The new retirement reality
Let’s first examine the shift from traditional pensions to 401(k)s in the private sector. Over the last 25 years, the financial security provided to widows and widowers by traditional pension plans has evaporated. By law, those plans offered a spouse the option of having lifetime survivor income should he/she outlive the retiring worker. With 401(k)s, if assets run out, the widow/widower’s financial security often does, too.
The shift to 401(k)s since the 1980s has been accompanied by substantial increases in retirement longevity. According to the latest pension mortality tables, the average male and female retiree will live to age 86 and 88, respectively, up from age 80 and 84, in the 1980s.2 This increased lifespan creates challenges in and of itself, as it extends the period for which retirement income is required. It also, however, creates challenges when retirees die early in retirement, leaving behind a surviving spouse who may live alone for decades and may wish to remain in his/her home.

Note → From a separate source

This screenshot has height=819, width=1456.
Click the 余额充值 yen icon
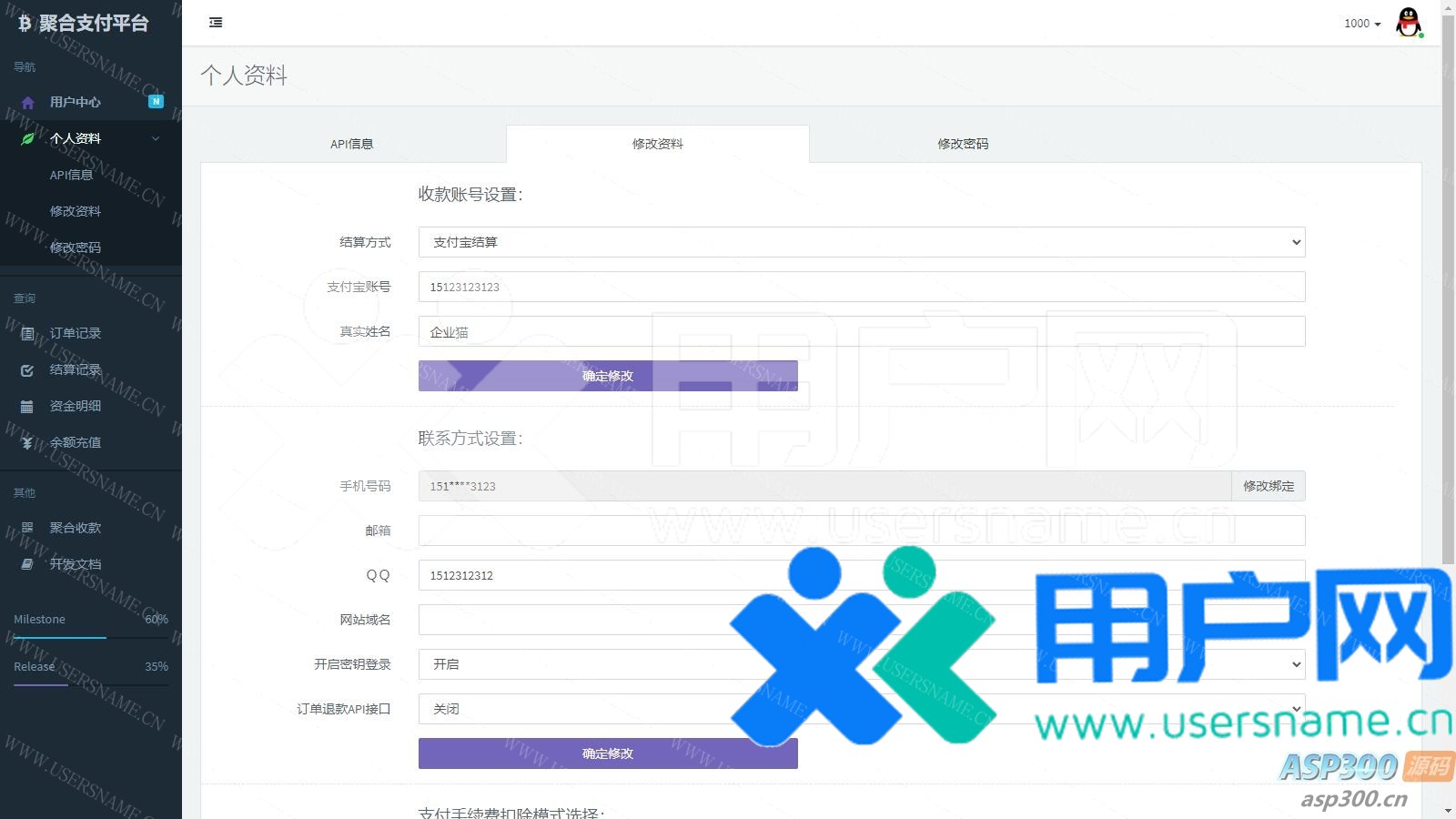tap(27, 443)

While the shift to 401(k)s and extended longevity are increasingly impacting retirement security, it’s the surge in housing debt that is emerging as the newest threat. Not only are fewer households paying off their mortgage before entering retirement, but the amount of housing debt among retirement-age households is also exploding. For those ages 65 to 74, while the value of homes increased 76 percent from 1989 to 2013, housing debt increased 393 percent.3
While easier access to credit and lower down payment requirements prior to the financial crisis contributed to a rise in housing debt, low interest rates and increased refinancing activity played a role as well.4 Notably, close to half of all households who refinanced between 1985 and 2010 extracted cash from their home via cash-out refinancing.5
For those who do experience a long life as a widow/widower, the lack of guaranteed pension income and the added burden of higher housing debt can cause the dream of an enjoyable retirement to fade.

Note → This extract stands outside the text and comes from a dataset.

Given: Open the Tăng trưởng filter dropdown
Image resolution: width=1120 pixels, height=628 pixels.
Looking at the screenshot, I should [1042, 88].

Life insurance can allow retirees to remain in their home
Ensuring that your clients have the appropriate amount of life insurance can help ensure that their surviving spouses can pay off outstanding mortgages and stay in their homes. Life insurance protection at older ages also provides peace of mind that may extend to the next generation. When life insurance is in place to retire housing debt, your clients’ adult children won’t have to worry about an aging parent who might otherwise have no choice but to move out of his or her home—widowed, aging, and alone.

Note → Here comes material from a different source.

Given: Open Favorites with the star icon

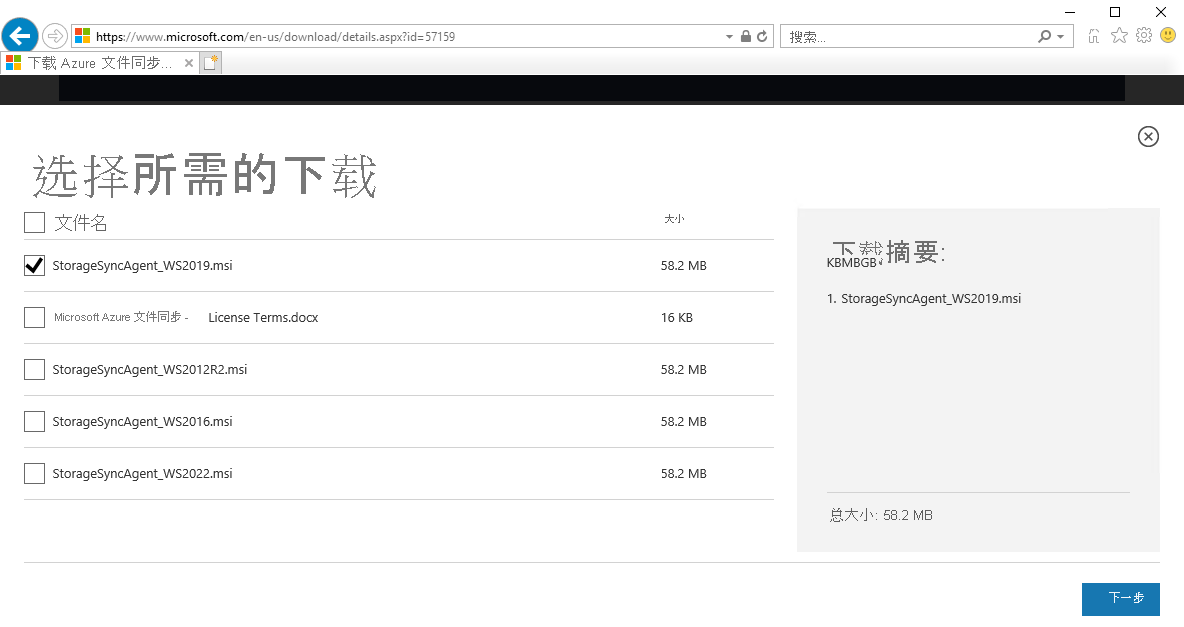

Life insurance can help your clients’ retirement years remain golden, because, after all, there is no place like home.
1AARP, “Home and Community Preferences of the 45+ Population, 2014,” p. 3.
2Prudential calculations based on RP-2014 mortality table and MP-2016 projection scale.
32013 Survey of Consumer Finance. Values are in 2013 dollars and reflect median values of, and levels of debt on, primary residences.
4Freddie Mac, “First Quarter 2015 Refinance Report.”